The channel of Pine Creek is tortuous. The creek's bottom is rocky or sandy. Riffles and pools occur along it.

==Watershed==
The watershed of Pine Creek has an area of 76.8 sqmi. The watershed is on the United States Geological Survey 7.5 minute quadrangles of Klingerstown, Lykens, Minersville, Tower City, Tremont, and Valley View. The watershed of Pine Creek is situated in western Schuylkill County and northeastern Dauphin County.

The topography of the Pine Creek watershed is described as "rough and hilly" in a 1921 book.

The communities in the watershed of Pine Creek include Valley View, Hegins, Klingerstown, and Sacramento. In 1921, these communities had populations of 580, 400, 204, and 202, respectively.

==History==
Underground mining of anthracite was being done in the watershed of Pine Creek by the middle of the nineteenth century. In the twenty-first century, there is one mining permit in the watershed. It belongs to the Pine Creek Coal Company.

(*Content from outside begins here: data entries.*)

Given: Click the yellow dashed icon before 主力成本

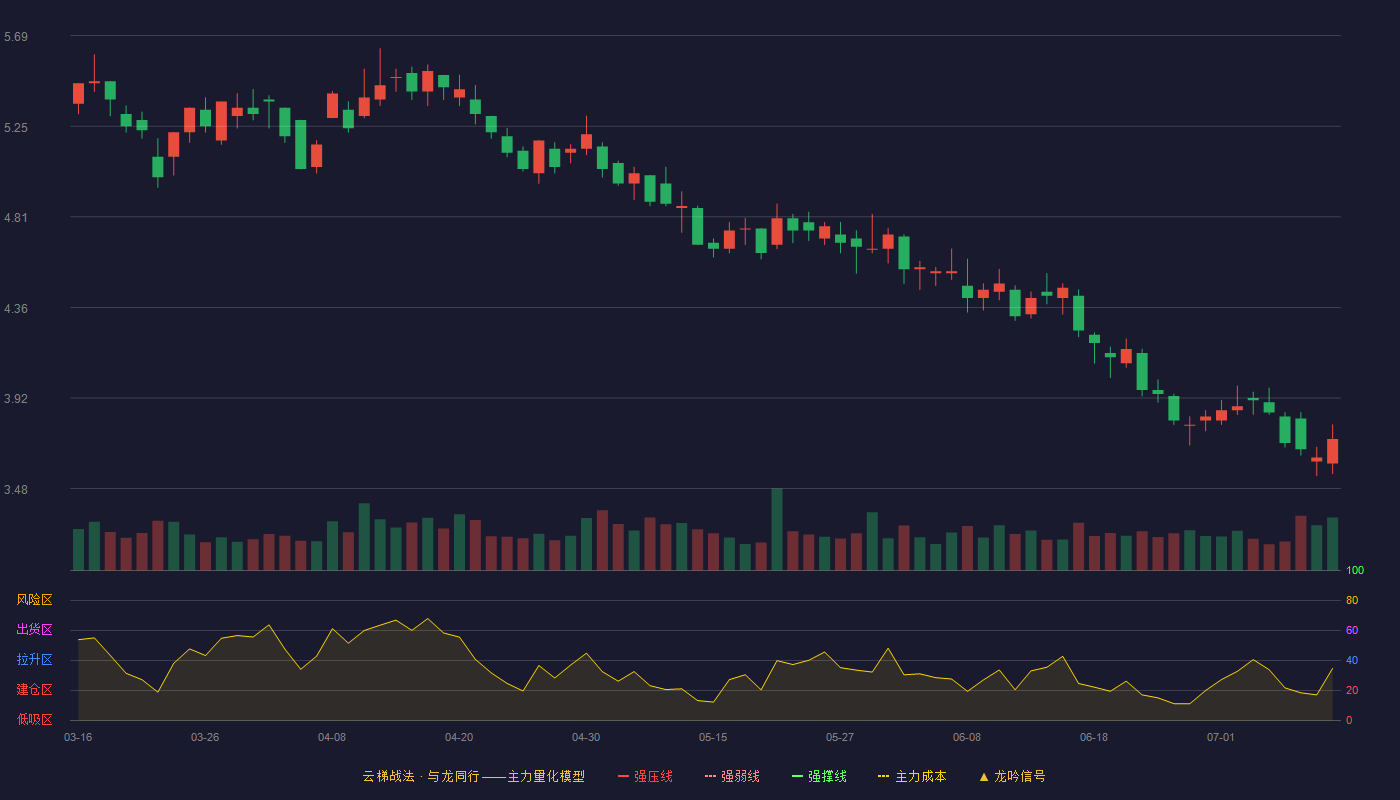Looking at the screenshot, I should (x=884, y=776).
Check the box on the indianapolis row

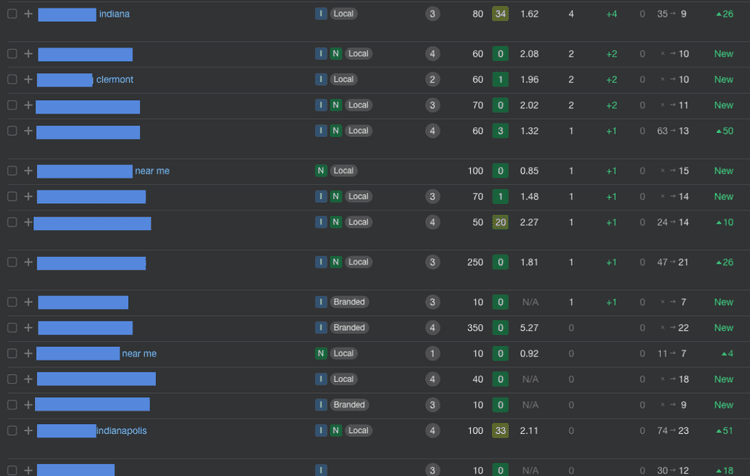[x=12, y=431]
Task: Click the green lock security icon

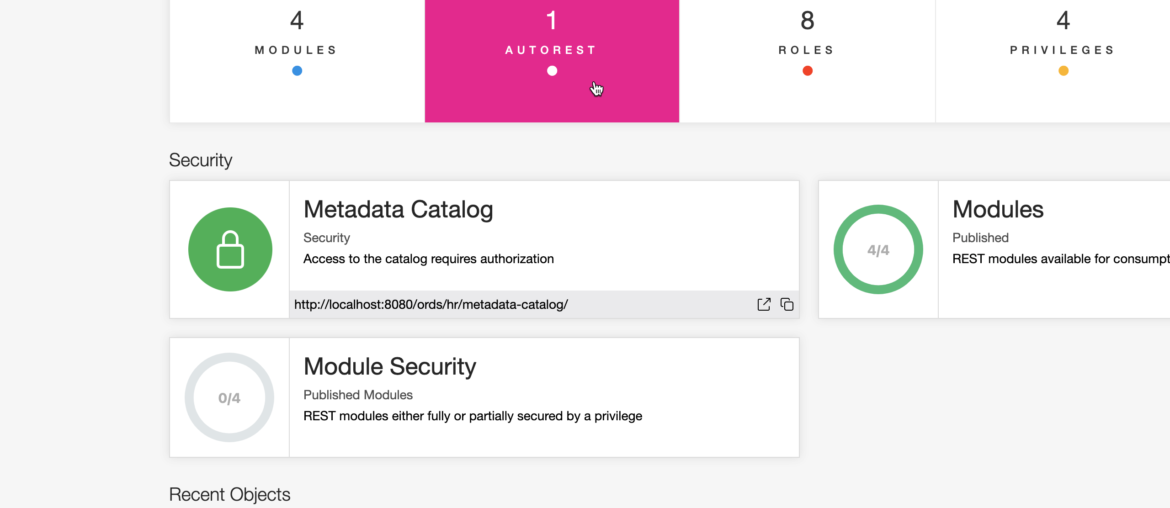Action: click(x=230, y=249)
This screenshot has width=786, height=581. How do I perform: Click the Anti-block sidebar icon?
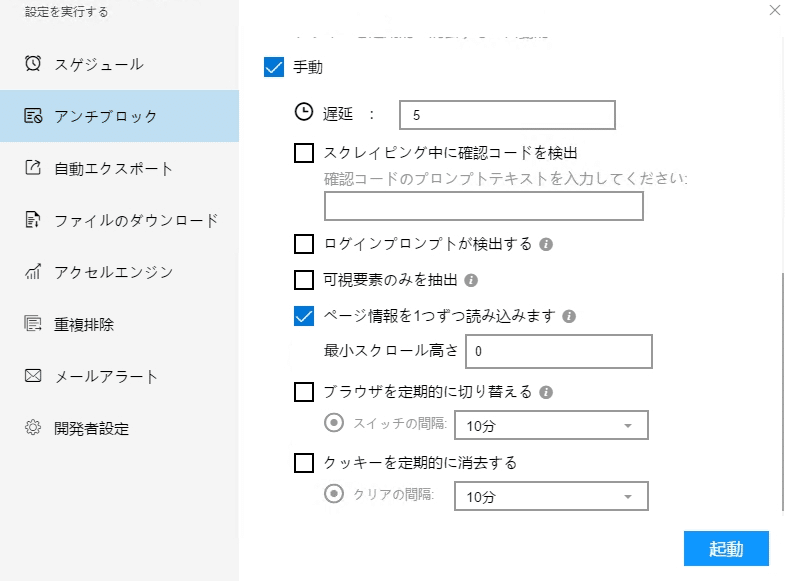coord(33,116)
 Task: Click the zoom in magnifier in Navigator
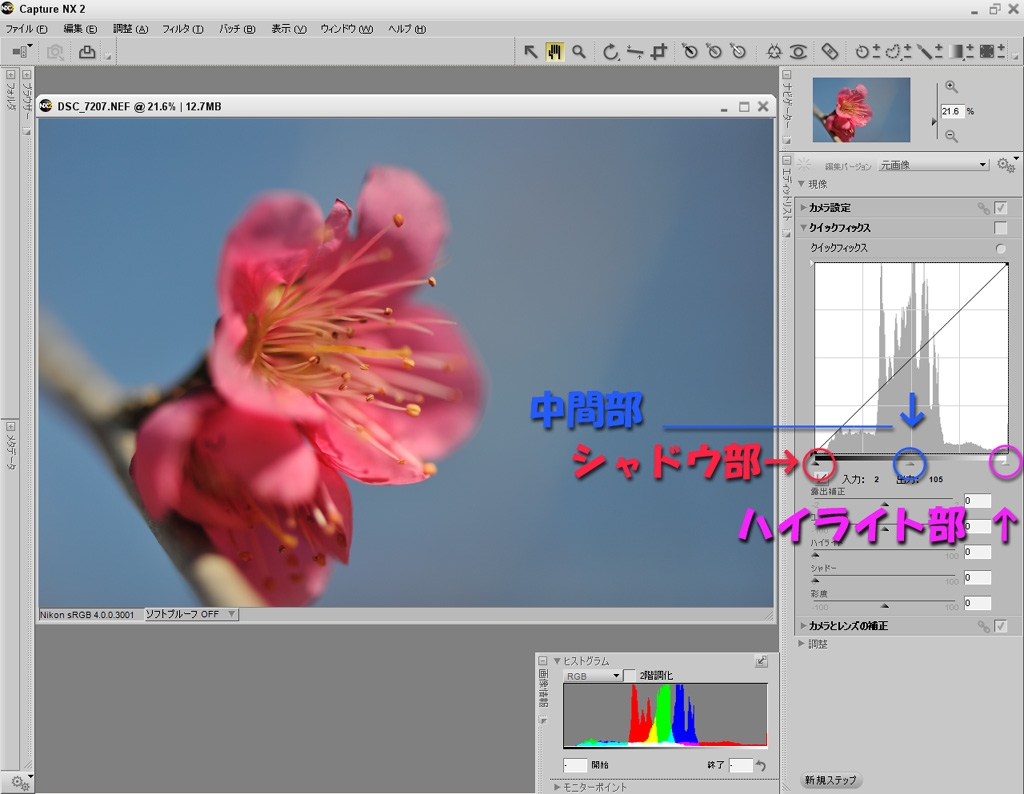951,87
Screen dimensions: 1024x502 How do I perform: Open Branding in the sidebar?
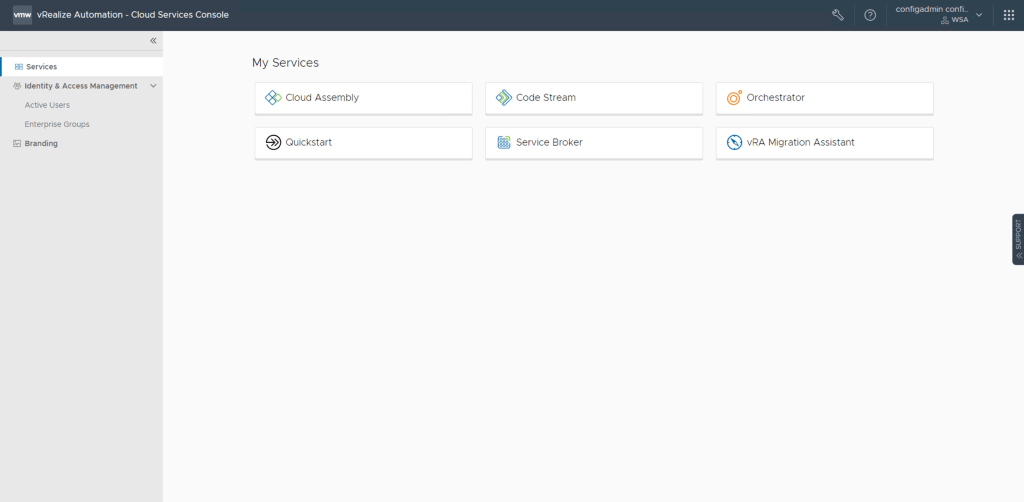[41, 143]
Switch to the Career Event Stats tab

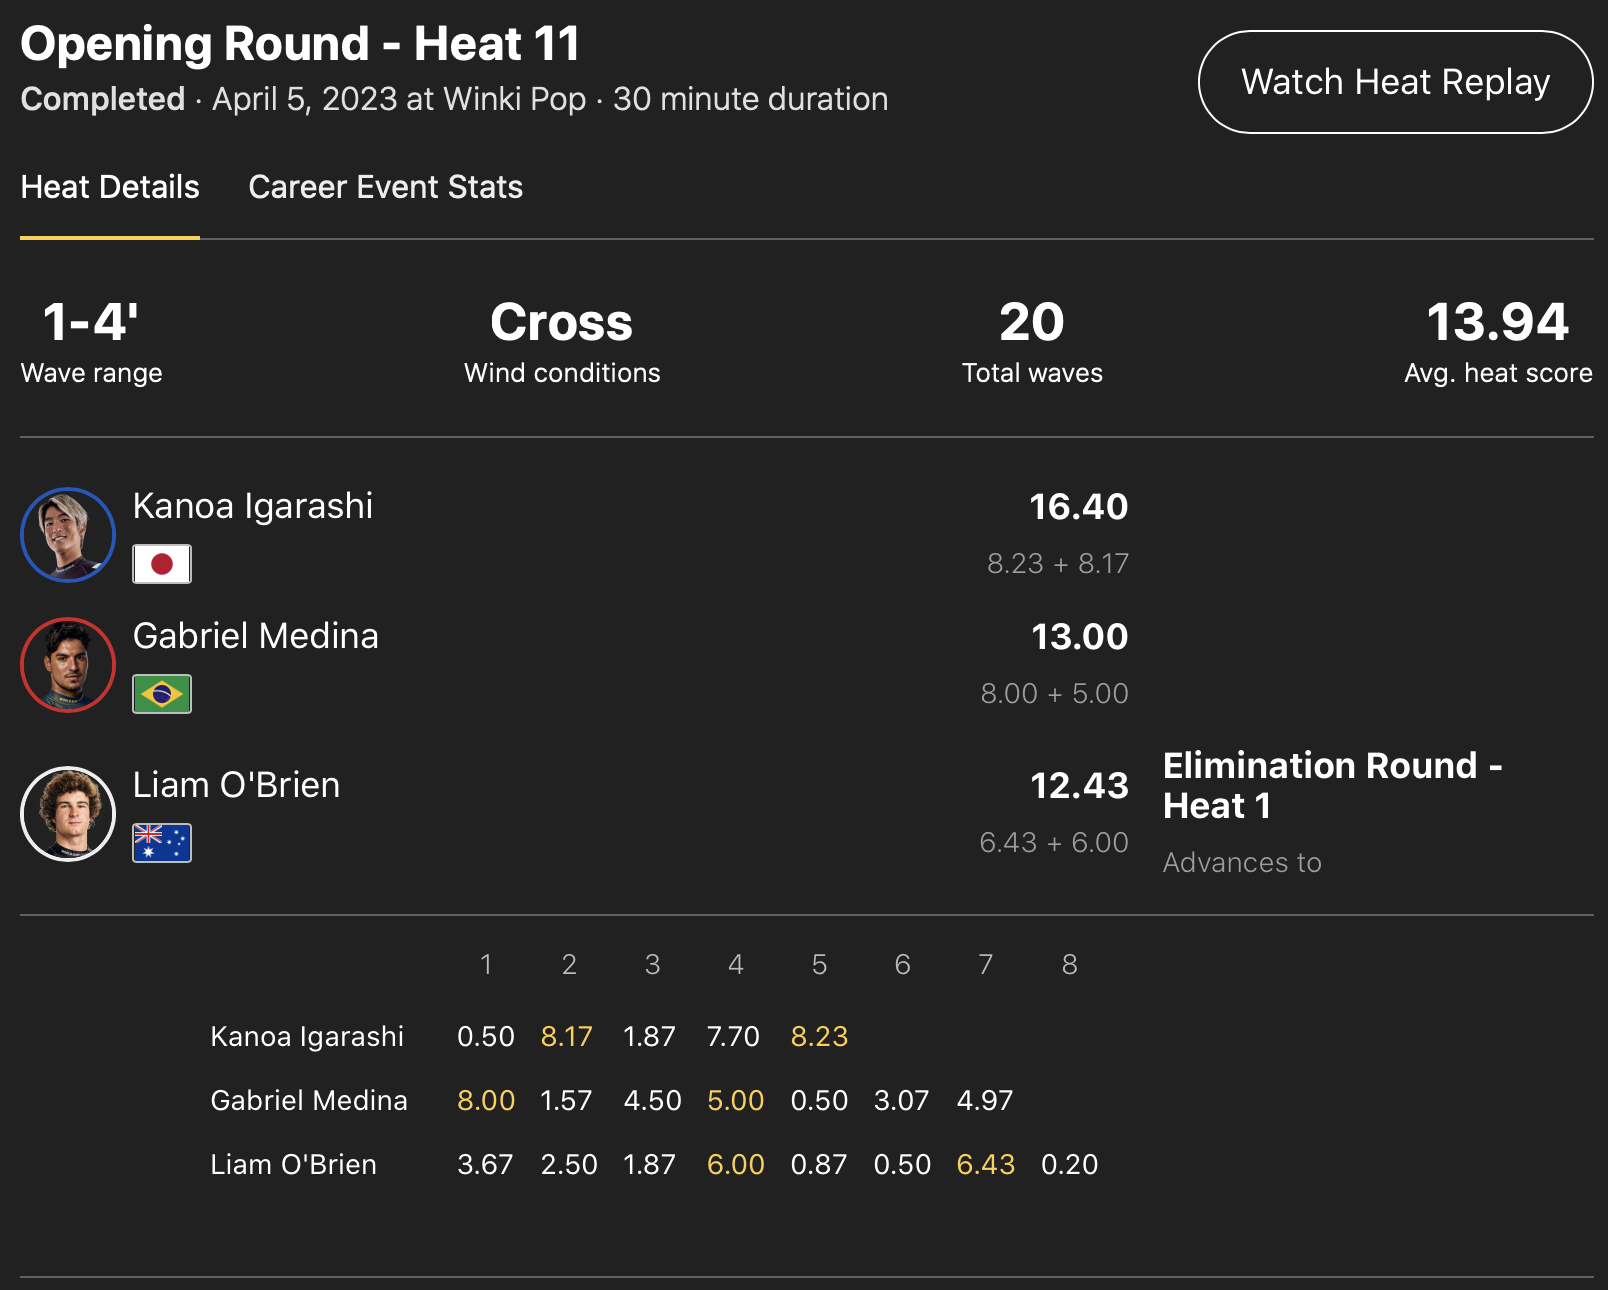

In the early 1900s, the main industries in the watershed of Pine Creek were coal mines and agriculture. The creek was also used as water power for a number of mills.

==Biology==
Pine Creek is designated for use by aquatic life. It is also designated as a coldwater fishery.

There are few pine trees along Pine Creek, with groves of hemlock being present instead. Some of the hemlock trees along the creek have trunks that are over 3 ft.

==Recreation==
It is possible to canoe on at least 13.5 mi of Pine Creek during the winter, during snowmelts or soon after heavy rains. Edward Gertler describes the creek as a "diminutive novice run" in his book Keystone Canoeing. Gertler describes the scenery along the creek as "good". However, there are electric fences and deadfalls on it.